ODIO Y MENOSPRECIO PÓSTUMOS
A comienzos
del siglo XXI, 50 años después de su muerte, Orwell seguía siendo tan odiado
como menospreciado, porque muchos de los que habían hecho lo posible por
silenciarlo aún vivían. Orwell les seguía resultando incómodo, porque los obligaba
a justificar su pasado.
E,
incluso tras la extinción de aquellos dinosaurios, nuevas generaciones de esa
especie apelaron a renovados criterios para juzgar y discriminar, parámetros que
hasta entonces habían crecido al margen de los dogmas políticos. Y, al examinar
a Orwell con el nuevo instrumental teórico, fue posible acusarlo tanto de ser
asexuado como sexista, homófobo u homófilo, sospechoso de masoquismo y
responsable de imperdonables torpezas de estilo; todo eso, en un mundo que no
dejaba de proclamar el relativismo y la tolerancia. Posmodernos
y deconstructores fueron tan duros como el Partido a la hora de juzgar a Orwell,
y lo sometieron a esa clásica Biografía no Autorizada que es la solución final
para acabar con los creadores.
En
1996, se denunció que Orwell trabajaba secretamente para el Gran Hermano, ya
que había redactado por cuenta del espionaje una lista negra de intelectuales y
artistas de la izquierda.
A pesar del sensacional anuncio, la historia ya era conocida
y había nacido de un juego que Orwell practicaba con su amigo Richard Rees.
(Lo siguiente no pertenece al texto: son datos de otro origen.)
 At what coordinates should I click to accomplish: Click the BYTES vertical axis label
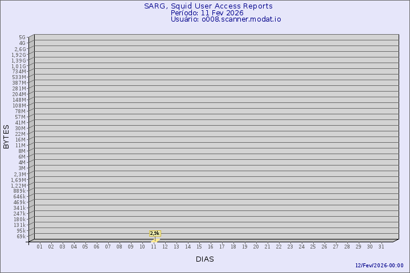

Tras preguntarse qué hubiera ocurrido si a Inglaterra le tocaba atravesar una
situación similar a la de la
Francia ocupada, jugaron a predecir quiénes estarían dispuestos
a trabajar para una eventual dictadura. Orwell nunca ocultó la opinión que le
merecían los oportunistas con muchos de los cuales había tenido que lidiar. Y el
hecho de que la lista llegara a manos de otra amiga vinculada con los servicios
de inteligencia, no prueba en modo alguno que Orwell la hubiese hecho por
encargo.
Cuando
Orwell escribió 1984, la figura del
Gran Hermano simbolizaba la mirada impiadosa de un Estado que fisgonea la vida
de sus súbditos desde la pantalla, a la manera de ese mítico ojo de Horus que
nos espía desde los dólares. Más de medio siglo después, por el contrario,
abunda la gente dispuesta a hacer cualquier cosa con tal de exhibir su insignificancia
en las pantallas de la televisión. Irónicamente , aún siguen invocando al
Gran Hermano.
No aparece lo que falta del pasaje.